Final Activity Report Summary - GIEGE-ERG (Cytochrome c biogenesis in higher plant mitochondria)

Mitochondria are considered to be power stations in the plant cell. In mitochondria, the respiratory chain uses cytochrome c as an electron transporter. These cytochromes distinguish themselves by the covalent attachment of the heme to the apoprotein. Altogether, the terms 'maturation' or 'biogenesis' of cytochrome c describe all the mechanisms comprising the binding of the heme to the apocytochrome, the transport of both components to their assembly site, the inter membrane space as well as protein and heme reduction mechanisms necessary for the covalent binding of the heme.

Surprisingly, in plant mitochondria, cytochrome c are assembled by a complex mechanism, similar to the one described in some bacteria. Several proteins involved in this pathway have already been identified by their sequence similarity with bacterial cytochrome c maturation proteins (CCM proteins).
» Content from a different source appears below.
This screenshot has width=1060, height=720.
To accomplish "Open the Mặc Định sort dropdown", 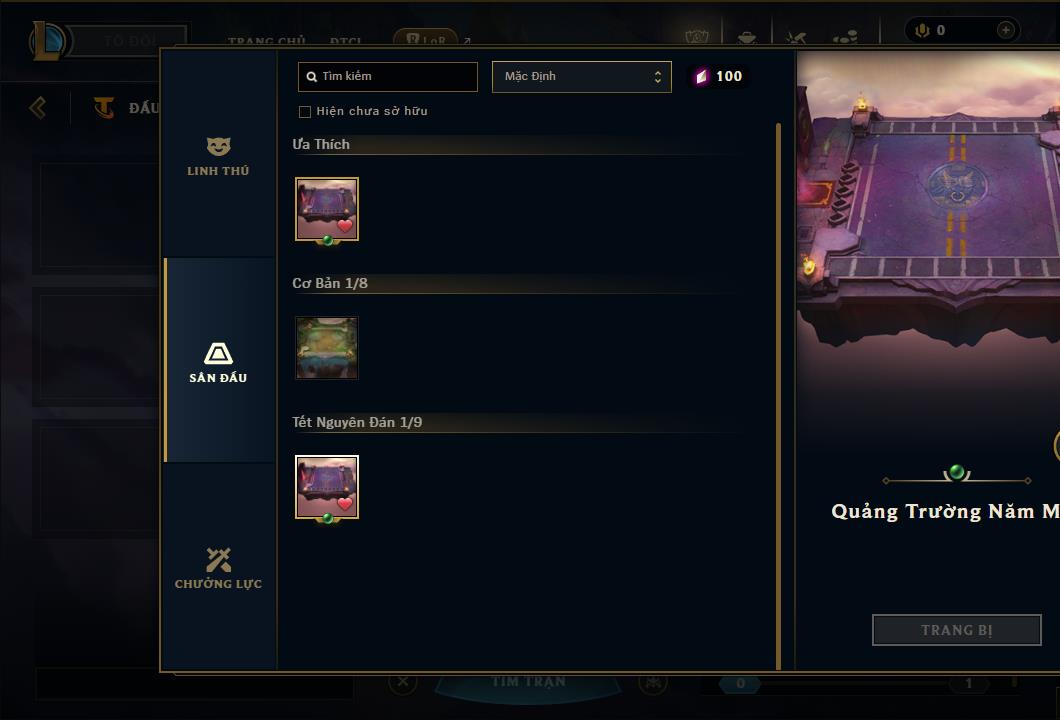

However, many proteins predicted by the bacterial model are yet to be characterised in plant mitochondria.

During this project the following results have been obtained:
The analysis of protein complexes containing CCM proteins by BN-PAGE has shown the existence of 480, 900, 500 and 500 kDa that can be in interaction with complexes of the respiratory chain Protein-protein interactions of CCM proteins have been studied. These experiments show that there are interactions of CCMH with apocytochrome c and also some interactions between CCMA and CcmB, the components of an ABC transporter. An appreciation of the expression of ccm genes has been done using a CATMA microarrays and is now analysed. Further analysis will now be done in the laboratory.